### Task requirements
Can you give everything in the material below, from the line containing "Open the View menu" down to the line containing "Looking at the", as a JSON list of strings with one string per line and blank lines left out?

Records for locating displayed items:
════════════════════

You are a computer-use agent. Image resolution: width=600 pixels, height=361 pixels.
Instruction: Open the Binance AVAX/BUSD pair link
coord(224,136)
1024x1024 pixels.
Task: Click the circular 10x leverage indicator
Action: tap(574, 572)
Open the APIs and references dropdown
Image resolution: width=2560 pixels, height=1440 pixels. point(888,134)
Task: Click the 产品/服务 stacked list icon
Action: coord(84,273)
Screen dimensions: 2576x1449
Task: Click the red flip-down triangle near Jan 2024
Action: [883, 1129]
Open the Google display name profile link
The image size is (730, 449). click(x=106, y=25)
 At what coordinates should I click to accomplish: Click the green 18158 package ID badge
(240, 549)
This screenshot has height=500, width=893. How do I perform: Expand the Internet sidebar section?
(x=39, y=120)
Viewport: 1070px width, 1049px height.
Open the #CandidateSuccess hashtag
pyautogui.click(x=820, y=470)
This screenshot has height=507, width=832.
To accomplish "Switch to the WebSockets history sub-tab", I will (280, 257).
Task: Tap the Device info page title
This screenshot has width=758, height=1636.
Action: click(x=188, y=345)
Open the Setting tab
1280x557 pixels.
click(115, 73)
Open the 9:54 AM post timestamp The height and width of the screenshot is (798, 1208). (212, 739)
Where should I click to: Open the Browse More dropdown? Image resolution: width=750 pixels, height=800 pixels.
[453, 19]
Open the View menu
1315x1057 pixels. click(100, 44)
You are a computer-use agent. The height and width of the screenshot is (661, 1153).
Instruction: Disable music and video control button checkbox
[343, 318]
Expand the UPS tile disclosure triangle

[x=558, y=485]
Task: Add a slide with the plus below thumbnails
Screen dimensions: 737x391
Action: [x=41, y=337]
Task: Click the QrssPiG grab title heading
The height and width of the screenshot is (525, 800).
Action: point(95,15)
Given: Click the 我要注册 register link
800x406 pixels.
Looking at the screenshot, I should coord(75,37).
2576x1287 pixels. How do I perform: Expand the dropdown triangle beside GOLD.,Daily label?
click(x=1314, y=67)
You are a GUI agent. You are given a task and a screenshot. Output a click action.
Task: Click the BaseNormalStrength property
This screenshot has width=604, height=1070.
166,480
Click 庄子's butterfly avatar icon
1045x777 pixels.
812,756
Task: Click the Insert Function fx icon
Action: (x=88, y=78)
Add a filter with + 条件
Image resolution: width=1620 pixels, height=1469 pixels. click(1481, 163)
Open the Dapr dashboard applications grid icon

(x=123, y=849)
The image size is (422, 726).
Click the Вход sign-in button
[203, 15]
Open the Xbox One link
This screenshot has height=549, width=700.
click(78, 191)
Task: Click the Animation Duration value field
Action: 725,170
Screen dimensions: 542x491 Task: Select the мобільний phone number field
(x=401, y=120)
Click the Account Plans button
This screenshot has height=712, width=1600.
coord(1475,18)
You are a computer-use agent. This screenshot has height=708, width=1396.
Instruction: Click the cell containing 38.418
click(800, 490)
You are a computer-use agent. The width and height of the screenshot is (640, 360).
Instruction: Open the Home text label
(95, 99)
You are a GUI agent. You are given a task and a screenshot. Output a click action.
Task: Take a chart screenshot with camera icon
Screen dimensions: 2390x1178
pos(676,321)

════════════════════

### Final result
[
  "Open the View menu",
  "1315x1057 pixels. click(100, 44)",
  "You are a computer-use agent. The height and width of the screenshot is (661, 1153).",
  "Instruction: Disable music and video control button checkbox",
  "[343, 318]",
  "Expand the UPS tile disclosure triangle",
  "[x=558, y=485]",
  "Task: Add a slide with the plus below thumbnails",
  "Screen dimensions: 737x391",
  "Action: [x=41, y=337]",
  "Task: Click the QrssPiG grab title heading",
  "The height and width of the screenshot is (525, 800).",
  "Action: point(95,15)",
  "Given: Click the 我要注册 register link",
  "800x406 pixels.",
  "Looking at the screenshot, I should coord(75,37)."
]